Michela Murgia, what she taught us about family

Michela Murgia died at age 51 on August 10 of stage four cancer. In the last months of his life he lived in a large Roman house with all the members of his “hybrid and extended” family

“In the queer family There isn’t anyone alive who hasn’t heard the term bride/groom thrown around in recent years. After the disappointment of the non-Sardinians, the obvious won: the choice of love must remain primary, because in the so-called traditional family, emotions are linked to roles, while in the queer family the exact opposite happens: Roles are masks that emotions wear when and if needed, otherwise better never. The use of alternative linguistic categories enables inclusion, transcends the performance of legal titles, limits the dynamic of possession, multiplies the energies of love and makes them flow.’

As Michela Mourgialast May 12, he explained the meaning of “family,” “a queer family“, in fact, an umbrella definition that includes “all forms of relationships that go beyond the standard recognized by Italian law”. Three months later, Murgia, three of the most enlightened feminist and humanist intellectuals in Italy (and beyond) died at the age of 51 from stage four carcinoma with metastases to the brain, bones and lungs. The announcement of the illness had arrived in May, and the writer had predicted that the months she still had to live were few, but the news of her death still came as striking as a bolt of lightning and as devastating as a tornado. Above all because until the end he continued to fight for what he believed in, eh use words as surgical instrumentsto transfer it.

Speaking about her illness and its relentlessness, Murgia also wanted to talk about the meaning of family and show how her queer family supported her and stayed close to her in the last months of her life, thus bringing the spotlight. stereotypes and prejudices which still figure, granite, above the so-called “traditional” family, the only one legally recognized today. The only thing, then, that inherently brings with it rights. He did so by marrying, on July 15, Lorenzo Terenciactor, director and screenwriter met in 2017 at a theater performance and made it clear that “it’s not a party”, but a way to protect himself at such a complicated time in his life, because “the state will eventually want a legal name that makes decisions”.

The wedding with Lorenzo Terenzi

Murgia and Terenci got married”in articulo mortis“, an act done by people who are in danger for their lives, “because every day there is a different physical complication, I am in and out of the hospital and now we take nothing for granted. We did it reluctantly – he explained – if we had another way of guaranteeing each other’s rights, we would never resort to such a patriarchal and limited instrument, which forces us to limit a much richer and more powerful experience to the representation of the couple, where the number 2 is the opposite of who we are. So, no wishes because the ritual we would like does not exist yet. But it will exist and we want to help bring it to life.
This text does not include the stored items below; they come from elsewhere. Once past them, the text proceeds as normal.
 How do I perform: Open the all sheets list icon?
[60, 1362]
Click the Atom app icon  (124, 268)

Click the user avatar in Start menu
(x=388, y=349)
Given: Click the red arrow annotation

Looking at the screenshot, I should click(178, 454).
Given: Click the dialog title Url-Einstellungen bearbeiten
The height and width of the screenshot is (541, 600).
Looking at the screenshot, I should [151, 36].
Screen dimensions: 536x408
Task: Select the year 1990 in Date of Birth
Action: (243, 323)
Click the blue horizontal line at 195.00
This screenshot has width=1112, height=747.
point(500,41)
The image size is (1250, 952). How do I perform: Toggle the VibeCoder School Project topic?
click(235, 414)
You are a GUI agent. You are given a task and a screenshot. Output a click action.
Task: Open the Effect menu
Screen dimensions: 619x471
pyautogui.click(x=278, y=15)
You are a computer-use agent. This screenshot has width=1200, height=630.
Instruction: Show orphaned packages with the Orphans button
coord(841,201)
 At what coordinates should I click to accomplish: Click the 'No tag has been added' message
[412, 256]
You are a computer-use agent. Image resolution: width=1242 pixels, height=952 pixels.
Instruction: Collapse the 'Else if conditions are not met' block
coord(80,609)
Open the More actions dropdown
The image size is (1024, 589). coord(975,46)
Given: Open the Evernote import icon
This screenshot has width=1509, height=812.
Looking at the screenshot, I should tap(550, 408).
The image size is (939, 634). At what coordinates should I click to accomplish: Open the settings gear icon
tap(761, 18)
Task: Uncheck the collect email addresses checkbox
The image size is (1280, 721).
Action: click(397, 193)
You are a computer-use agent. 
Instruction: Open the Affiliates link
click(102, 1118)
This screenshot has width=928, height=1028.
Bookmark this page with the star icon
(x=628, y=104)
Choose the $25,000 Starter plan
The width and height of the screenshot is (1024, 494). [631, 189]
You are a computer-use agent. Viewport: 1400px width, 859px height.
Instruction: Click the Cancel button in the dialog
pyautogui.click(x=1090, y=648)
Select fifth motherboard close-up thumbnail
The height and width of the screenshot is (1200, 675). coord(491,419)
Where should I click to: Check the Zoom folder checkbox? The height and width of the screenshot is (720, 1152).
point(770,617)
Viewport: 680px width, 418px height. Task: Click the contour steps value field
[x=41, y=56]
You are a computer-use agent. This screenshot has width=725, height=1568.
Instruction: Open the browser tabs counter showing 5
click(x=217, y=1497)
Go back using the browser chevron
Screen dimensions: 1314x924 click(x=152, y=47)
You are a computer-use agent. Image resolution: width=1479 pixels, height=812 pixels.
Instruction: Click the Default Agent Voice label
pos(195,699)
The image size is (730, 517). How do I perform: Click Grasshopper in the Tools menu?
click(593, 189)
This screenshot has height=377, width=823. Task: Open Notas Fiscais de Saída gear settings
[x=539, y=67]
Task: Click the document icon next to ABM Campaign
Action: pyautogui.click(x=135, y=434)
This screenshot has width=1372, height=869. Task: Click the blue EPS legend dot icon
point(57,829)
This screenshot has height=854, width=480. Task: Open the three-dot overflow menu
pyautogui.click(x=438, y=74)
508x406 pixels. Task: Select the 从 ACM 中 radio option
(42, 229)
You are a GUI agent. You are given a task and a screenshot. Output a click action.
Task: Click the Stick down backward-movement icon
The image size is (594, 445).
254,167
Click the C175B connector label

In a few days in the garden of the house that is still being moved, we will give life to our idea to celebrate the queer family.”

The “four soul children”

“I’m marrying a man, but it could have been a woman,” Murgia said of Terenzi, her life partner and queer family member. Neither with him nor with Manuel Persico, with whom she was married from 2010 to 2014, did she have biological children, but the author had children. Four, defined as “children of the soul”, who entered his life at different times, fundamental pieces of this extended, hybrid family, “founded in ius voluntatis, to the right of the will”, which transcends blood ties.

The “children of the soul,” a definition she coined herself in one of her best-known novels, “Accabadora,” are Rafael Luis, Francesco Leone, Michele Anghileri And Alessandro Giamei. Raphael Luis is the youngest, 21, who entered his life at the age of 9: with Raphael’s mother, Claudia, an architect, Murgia lived until his death in the large house in Rome, forming a couple with the same parents. Then there’s Leone, an opera singer, Giammei, a Yale professor, and Anghileri, an activist.

The other queer family members

Also part of the family were other people who brought love and affection beyond conventional circumstances to Murgia’s life: the women writers Chiara Taliaferri (co-creator of the iconic podcast Morganawhich later became a book), Chiara Valerio And Teresa Ciabatiit’s still Roberto Saviano and the lawyer Cathy La Torre.

I don’t consider myself a bride – the author explained again on July 22, saying how Maria Grazia Chiuri wanted to design the wedding dress. rights that there was no other way to obtain so quickly. We know we used a privilege: mortgage, adoptions, tax exemptions, these are all things that, if we asked for them now, would be granted to us as two and as male and female, but for this we had to resort to the instrument of the heterosexual binary as a natural relational norm, that is, to what we have always fought.”

I would like to make our experience political to show that we have found another way to be together – he concluded – a way that the government would like to reduce to a social oddity to be prosecuted and instead is already the normal life of many people.”